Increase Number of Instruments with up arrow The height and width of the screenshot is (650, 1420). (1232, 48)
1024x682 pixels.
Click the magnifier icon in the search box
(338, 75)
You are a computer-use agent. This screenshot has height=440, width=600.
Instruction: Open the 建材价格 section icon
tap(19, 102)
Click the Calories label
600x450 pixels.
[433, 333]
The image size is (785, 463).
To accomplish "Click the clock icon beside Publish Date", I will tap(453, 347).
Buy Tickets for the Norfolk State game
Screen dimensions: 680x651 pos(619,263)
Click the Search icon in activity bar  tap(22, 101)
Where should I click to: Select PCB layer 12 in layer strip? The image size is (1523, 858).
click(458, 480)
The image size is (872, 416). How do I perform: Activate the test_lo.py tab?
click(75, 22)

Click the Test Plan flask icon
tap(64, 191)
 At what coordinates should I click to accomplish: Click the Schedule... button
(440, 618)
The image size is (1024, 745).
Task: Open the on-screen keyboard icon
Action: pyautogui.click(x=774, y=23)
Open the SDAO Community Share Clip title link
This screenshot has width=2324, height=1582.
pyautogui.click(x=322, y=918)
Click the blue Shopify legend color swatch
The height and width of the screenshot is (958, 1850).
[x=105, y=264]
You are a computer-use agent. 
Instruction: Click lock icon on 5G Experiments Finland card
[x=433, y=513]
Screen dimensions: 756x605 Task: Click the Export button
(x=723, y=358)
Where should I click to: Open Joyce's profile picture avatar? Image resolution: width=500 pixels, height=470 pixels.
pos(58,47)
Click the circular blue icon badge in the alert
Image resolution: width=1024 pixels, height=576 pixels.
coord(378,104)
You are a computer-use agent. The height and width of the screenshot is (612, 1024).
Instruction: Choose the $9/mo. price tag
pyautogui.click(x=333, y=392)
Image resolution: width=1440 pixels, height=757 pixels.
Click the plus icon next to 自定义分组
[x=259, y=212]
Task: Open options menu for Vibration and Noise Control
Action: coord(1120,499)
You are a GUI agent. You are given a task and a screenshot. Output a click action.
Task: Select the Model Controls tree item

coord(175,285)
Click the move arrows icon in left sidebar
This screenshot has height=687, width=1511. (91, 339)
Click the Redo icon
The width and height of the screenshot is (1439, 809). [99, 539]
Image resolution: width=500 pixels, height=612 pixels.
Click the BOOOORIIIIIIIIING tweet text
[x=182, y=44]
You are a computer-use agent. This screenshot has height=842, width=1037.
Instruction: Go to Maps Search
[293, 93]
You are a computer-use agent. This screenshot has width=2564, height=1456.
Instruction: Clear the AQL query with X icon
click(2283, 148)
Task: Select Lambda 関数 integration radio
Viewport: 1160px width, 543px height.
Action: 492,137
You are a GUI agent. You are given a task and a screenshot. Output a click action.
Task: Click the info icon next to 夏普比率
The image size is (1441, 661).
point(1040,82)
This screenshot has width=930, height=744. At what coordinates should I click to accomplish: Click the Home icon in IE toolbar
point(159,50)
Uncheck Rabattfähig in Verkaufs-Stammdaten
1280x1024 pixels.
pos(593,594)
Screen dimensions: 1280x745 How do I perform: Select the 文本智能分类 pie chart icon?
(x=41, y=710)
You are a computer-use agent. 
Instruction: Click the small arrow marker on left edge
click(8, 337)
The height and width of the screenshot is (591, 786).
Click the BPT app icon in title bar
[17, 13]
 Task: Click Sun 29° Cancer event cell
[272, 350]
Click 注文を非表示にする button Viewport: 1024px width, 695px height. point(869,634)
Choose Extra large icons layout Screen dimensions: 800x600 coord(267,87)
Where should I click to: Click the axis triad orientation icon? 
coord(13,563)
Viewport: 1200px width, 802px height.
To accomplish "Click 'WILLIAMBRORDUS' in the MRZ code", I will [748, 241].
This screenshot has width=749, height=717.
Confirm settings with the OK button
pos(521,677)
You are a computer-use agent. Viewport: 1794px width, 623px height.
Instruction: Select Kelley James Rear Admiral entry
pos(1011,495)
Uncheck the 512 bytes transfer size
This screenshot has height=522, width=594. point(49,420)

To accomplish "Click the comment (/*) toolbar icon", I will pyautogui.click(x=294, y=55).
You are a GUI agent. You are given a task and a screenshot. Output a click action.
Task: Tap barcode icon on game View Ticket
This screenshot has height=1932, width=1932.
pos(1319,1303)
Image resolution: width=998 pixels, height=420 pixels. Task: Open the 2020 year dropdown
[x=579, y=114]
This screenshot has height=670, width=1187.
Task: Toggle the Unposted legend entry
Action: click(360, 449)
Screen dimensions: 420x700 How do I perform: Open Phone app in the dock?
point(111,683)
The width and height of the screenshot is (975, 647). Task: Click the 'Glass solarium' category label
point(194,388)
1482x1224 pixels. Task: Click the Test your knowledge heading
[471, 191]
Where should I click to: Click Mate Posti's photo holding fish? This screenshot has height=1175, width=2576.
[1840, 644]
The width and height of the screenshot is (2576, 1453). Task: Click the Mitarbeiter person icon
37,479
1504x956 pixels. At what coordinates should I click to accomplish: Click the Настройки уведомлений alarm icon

# Tarea breve:
¿Qué líneas de los registros contienen la palabra "left"? Extráelas todas, cada una completa.

# Resultado del ejercicio:
Click the move arrows icon in left sidebar
Instruction: Click the small arrow marker on left edge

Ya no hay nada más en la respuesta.